Multi-Arity Dispatch
Different numbers of arguments:
(func greet
(:args (:string name)
:returns :string
:body (template "Hello, " name))
(:args (:string greeting :string name)
:returns :string
:body (template greeting ", " name)))
function greet(...args) {
if (args.length === 2 && typeof args[0] === "string"

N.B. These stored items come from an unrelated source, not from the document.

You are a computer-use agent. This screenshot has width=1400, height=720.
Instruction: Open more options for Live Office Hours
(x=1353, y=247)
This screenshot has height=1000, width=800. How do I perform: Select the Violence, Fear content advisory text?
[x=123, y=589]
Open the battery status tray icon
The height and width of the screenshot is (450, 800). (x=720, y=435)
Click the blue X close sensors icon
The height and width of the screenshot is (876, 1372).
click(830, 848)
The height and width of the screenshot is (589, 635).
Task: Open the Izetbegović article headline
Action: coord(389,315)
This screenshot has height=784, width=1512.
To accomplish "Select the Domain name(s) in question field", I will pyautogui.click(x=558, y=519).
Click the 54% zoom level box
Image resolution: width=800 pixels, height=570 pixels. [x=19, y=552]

&& typeof args[1] === "string") {
const greeting = args[0];
const name = args[1];
return `${greeting}, ${name}`;
}
if (args.length === 1 && typeof args[0] === "string") {
const name = args[0];
return `Hello, ${name}`;
}
throw new TypeError("greet: no matching clause for arguments");
}
Call with one argument, get the default greeting. Call with two, provide your own. The dispatch is on arity — the cheapest check.
Multi-Type Dispatch
Same arity, different types:
(func describe
(:args (:number x)
:returns :string
:body (template "number: " x))
(:args (:string x)
:returns :string
:body (template "string: " x))
(:args (:boolean x)
:returns :string
:body (template "boolean: " x)))
The compiler checks the type of the argument and routes to the matching clause. Each clause handles one type; there’s no ambiguity about which clause runs.
Per-Clause Contracts
Each clause can have its own :pre and :post:
(func divide
(:args (:number a :number b)
:returns :number
:pre (not (= b 0))
:body (/ a b))
(:args (:number a)
:returns :number
:pre (not (= a 0))
:body (/ 1 a)))
Two-argument divide requires a non-zero divisor. One-argument divide computes the reciprocal and requires a non-zero input. Each clause has its own contract, checked only when that clause is selected.
The Syntax
The difference between single-clause and multi-clause is structural:
;; Single clause: :args directly after name
(func add
:args (:number a :number b)
:returns :number
:body (+ a b))
;; Multi-clause: each clause wrapped in parens
(func add
(:args (:number a :number b)
:returns :number
:body (+ a b))
(:args (:number a :number b :number c)
:returns :number
:body (+ a b c)))
The compiler detects multi-clause by the presence of a parenthesized group immediately after the function name.
The No-Match Error
The compiled output always includes a final throw new TypeError("name: no matching clause for arguments"). Even if you believe your clauses cover every case, the runtime guard exists. This is a safety net — if a value of an unexpected type reaches the dispatch chain, you get a clear error instead of silent fallthrough.